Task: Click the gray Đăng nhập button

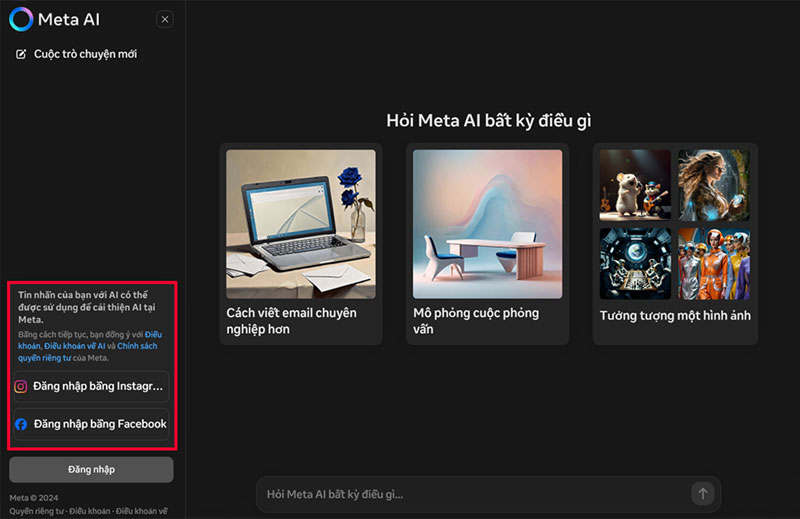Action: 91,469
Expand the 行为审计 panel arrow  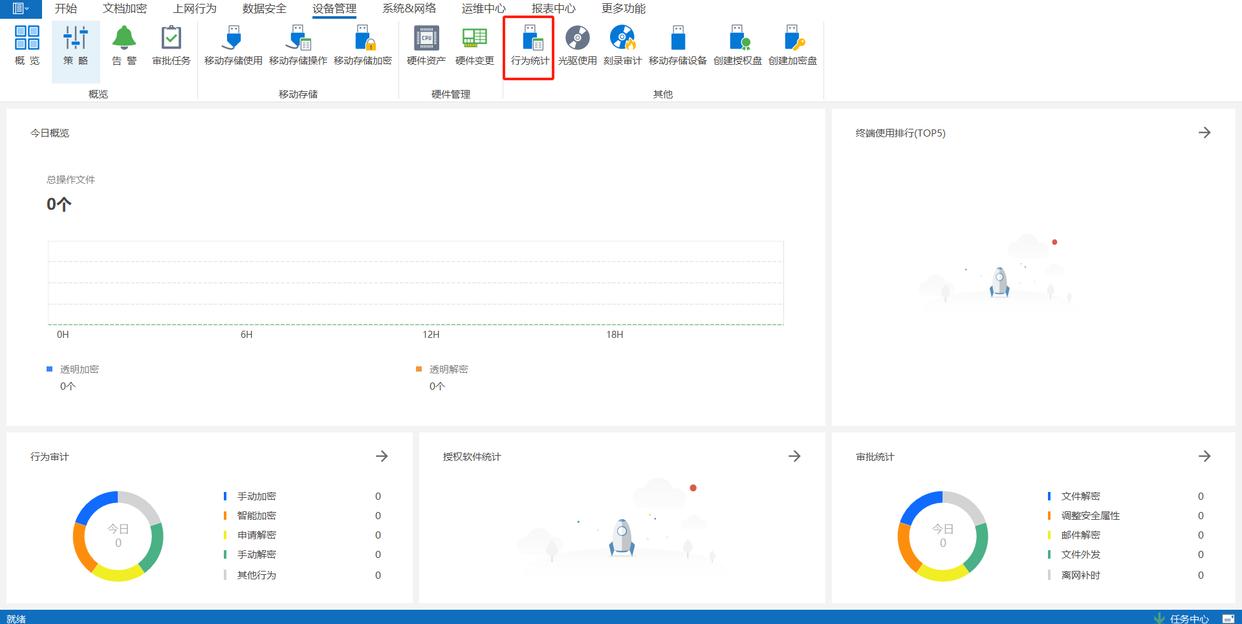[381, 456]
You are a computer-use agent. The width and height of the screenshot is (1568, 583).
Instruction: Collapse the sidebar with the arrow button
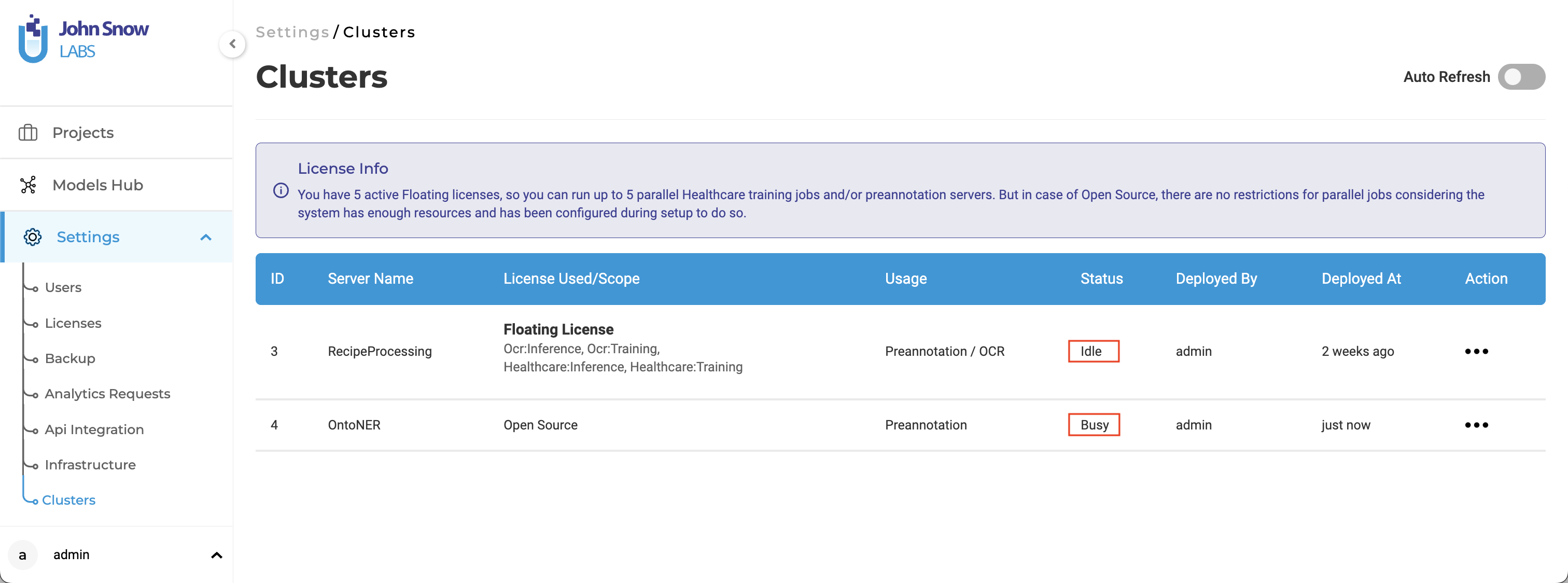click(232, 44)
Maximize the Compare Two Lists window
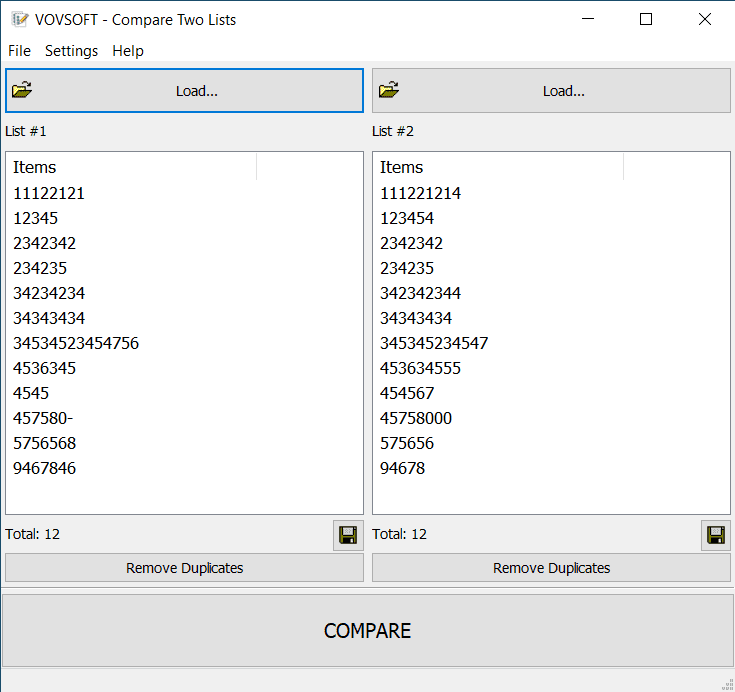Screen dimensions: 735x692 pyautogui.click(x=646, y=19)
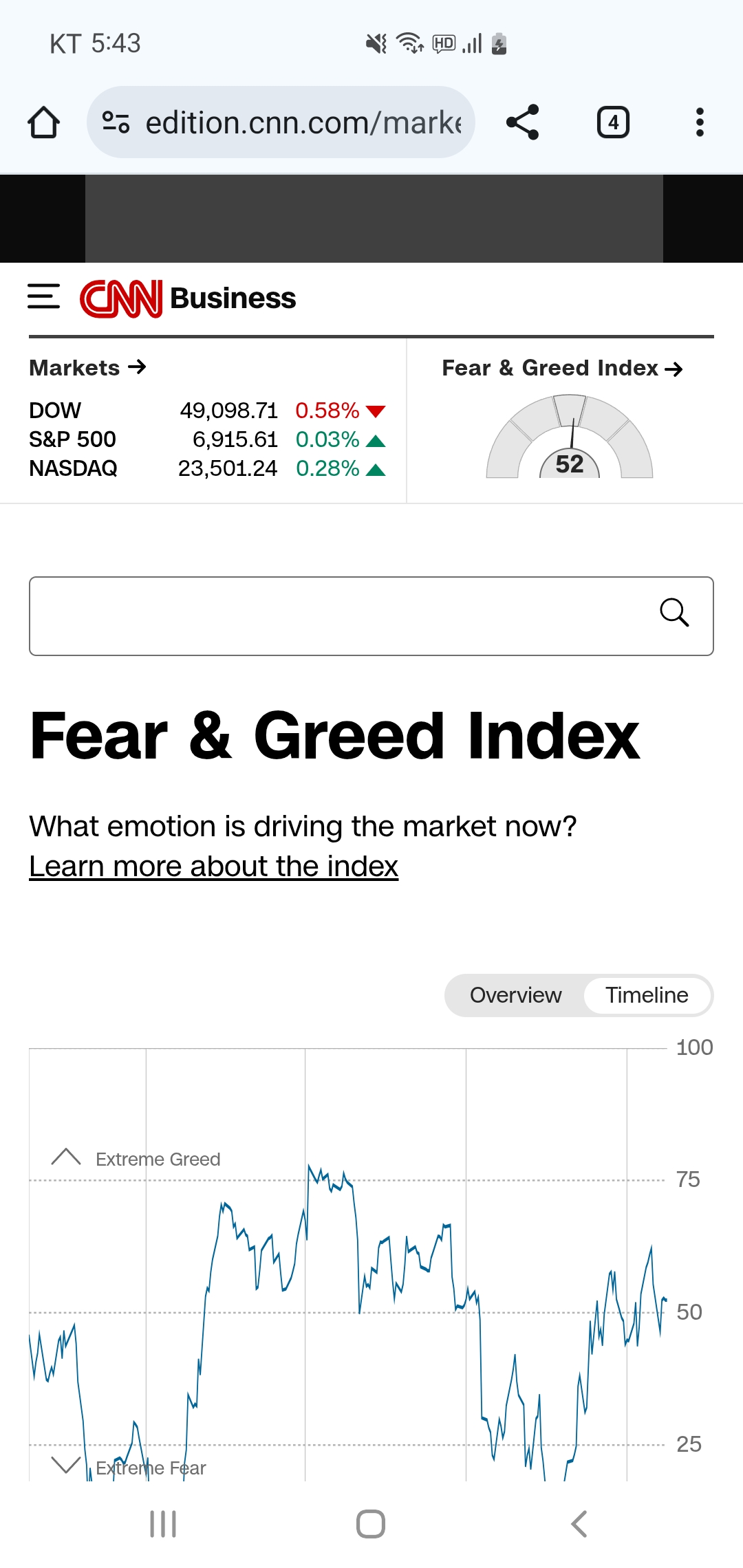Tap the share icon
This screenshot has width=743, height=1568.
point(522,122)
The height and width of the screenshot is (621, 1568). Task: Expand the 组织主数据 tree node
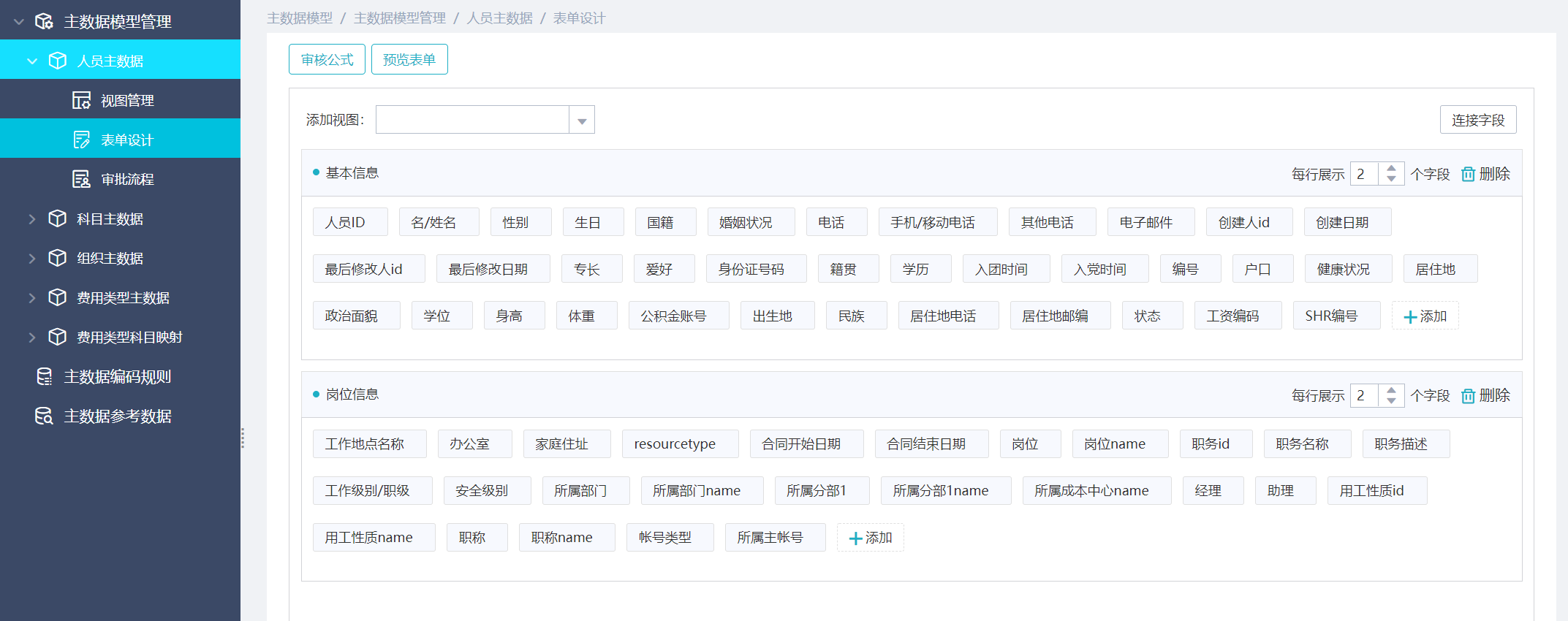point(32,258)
▬▬▬▬▬▬
> _Task instructions_: Lines before the one containing "The height and" are not wanted; write out that line and every later line through the end of the data above, exactly, without pictures.

> _Answer space_:
The height and width of the screenshot is (621, 1568). Task: Expand the 组织主数据 tree node
point(32,258)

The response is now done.